Hoy, Ángel Pulla es uno de los más fervientes defensores de la vida. Está por terminar la carrera de Educación Física. Aunque su matrimonio se destruyó y la relación con Geraldine no es del todo fluida, se volvió a casar y ahora tiene en casa un recién nacido, Miguel Ángel. Y es considerado uno de los mejores atletas con discapacidad de Ecuador.
El deporte y el apoyo de los suyos lo rescataron de la peligrosa autocompasión. En estos días de villancicos y gorros rojos y verdes, Pulla se entrena para la carrera más importante de su vida: la San Silvestre del 31 de diciembre.

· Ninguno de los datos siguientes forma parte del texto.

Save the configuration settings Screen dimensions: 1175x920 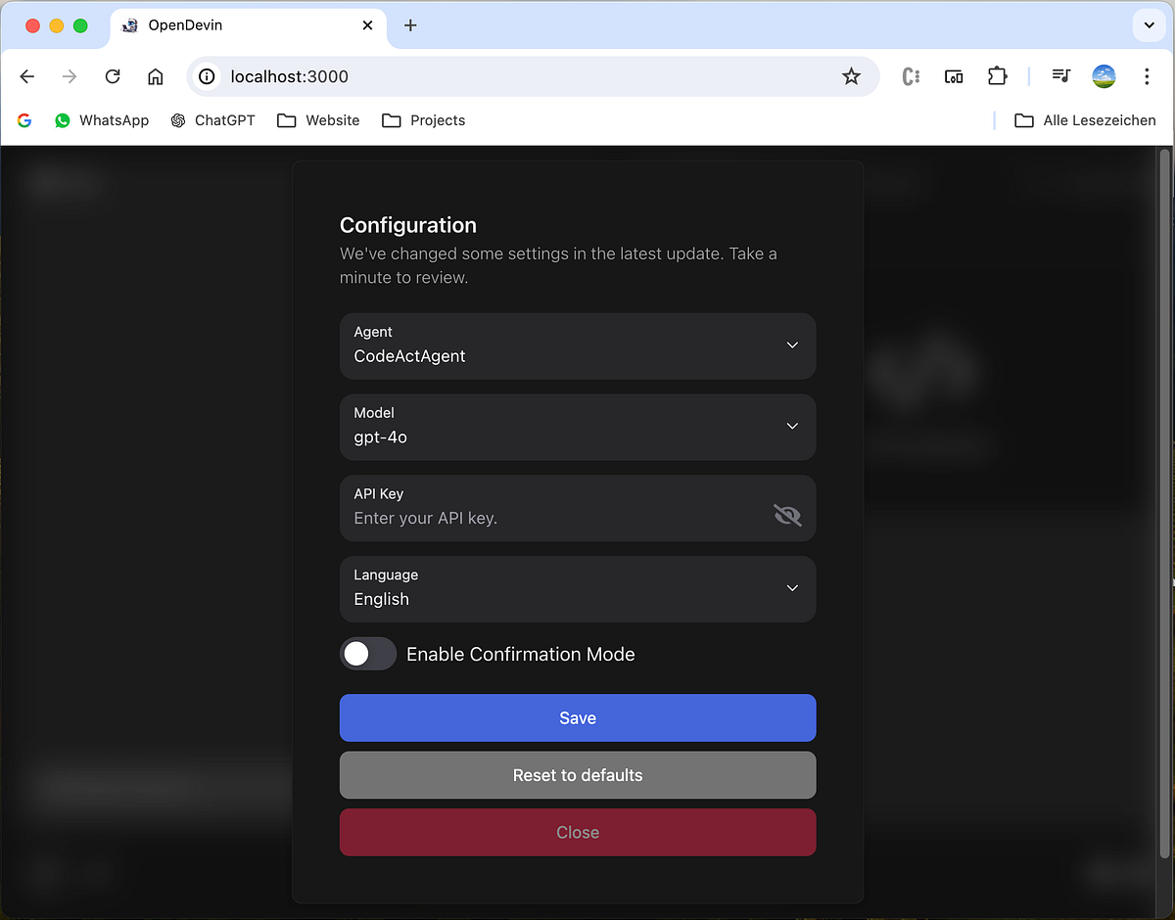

Junto a su segundo hijo, Israel, nacido en 1997, quien acolita con medir los tiempos y otros menesteres, Pulla se adapta a una prótesis de fibra de carbono y grafito, materiales de la era espacial. Se trata de un modelo personalizado, importado por la empresa Protelite, especializada en prótesis, y donado a Pulla. Ningún atleta ecuatoriano posee ese modelo. De hecho, solo unos pocos deportistas de Brasil, Argentina la tienen, en ámbito de América Latina. Ellos serán los rivales en Sao Paulo. Que se cuiden.
El sargento es la imagen oficial de Protelite, que corre con los gastos de la prótesis (valorada en USD 7 000) y de determinados rubros del entrenamiento; pero la relación con el gerente Juan Carlos Muñoz supera la frontera comercial. Son 12 años de afinar las prótesis, dar asesoría científica, compartir sueños y encontrar razones para dar las gracias por abrir los ojos y sentirse vivo.

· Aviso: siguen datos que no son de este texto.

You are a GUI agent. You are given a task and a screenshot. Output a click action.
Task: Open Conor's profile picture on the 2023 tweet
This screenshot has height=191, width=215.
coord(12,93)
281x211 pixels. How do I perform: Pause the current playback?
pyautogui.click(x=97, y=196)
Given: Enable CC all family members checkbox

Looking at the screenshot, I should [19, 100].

Pulla siempre tuvo vocación militar. Optó por la vida de cabello corto, armas y jerarquías después de una infancia difícil en la que vendió periódicos en la calle y tuvo que aguantar a un padrastro poco comprensivo. Todavía es un militar en servicio activo. Se despierta a las 05:30.
Pulla siempre fue un atleta. Antes de la guerra, practicaba pentatlón. Después de dejar atrás la depresión y las excusas, regresó al deporte. Juega de todo, hasta basquetbol y fútbol. También se lanza en paracaídas. Pero al atletismo de fondo le puso especial empeño. Su categoría oficial como competidor es la de Discapacitado con Ayuda Mecánica.
Claro que la ayuda más importante es la humana, la de su familia, la del Ejército y sus auspiciantes. Gracias a ellos ha competido en la media maratón de Bogotá y en la maratón de Nueva York. No hay carrera importante en Ecuador en que no haya participado. Posee premios y reconocimientos, aunque la mayor satisfacción es cruzar la meta. Pulla es un soldado con una misión: llegar.
Por la mente del sargento Pulla ya no pasan cosas terribles. Cuando se entrena, está sumamente enfocado en cumplir los tiempos. Si son ocho vueltas a la pista del polideportivo de Sangolquí, se propone completarlas. Si debe cumplir su serie de abdominales en el gimnasio, lo hace.
Pulla es su propio entrenador. Aplica todo lo que ha aprendido en la Espe. Vigila su pulso. Los profesores son sus entrenadores honoríficos. Israel, que además de hijo es amigo, lo asiste y lo apoya. Mientras dura la práctica, Pulla no aparta sus pensamientos del plan.
La carrera es otra cosa. Antes del pistoletazo reza y pide, como el pequeño Tim en Canción de Navidad, que Dios bendiga a todos los corredores. Apenas da un paso, piensa en su madre María Páez, en sus hijos y en la responsabilidad de representar al Ejército.
En San Silvestre, Pulla aspira a terminar entre los cinco primeros. Confía en que su preparación física unida a su prótesis del Primer Mundo le dará una satisfacción deportiva y estadística, aunque su meta humana va mejor encaminada: vivir.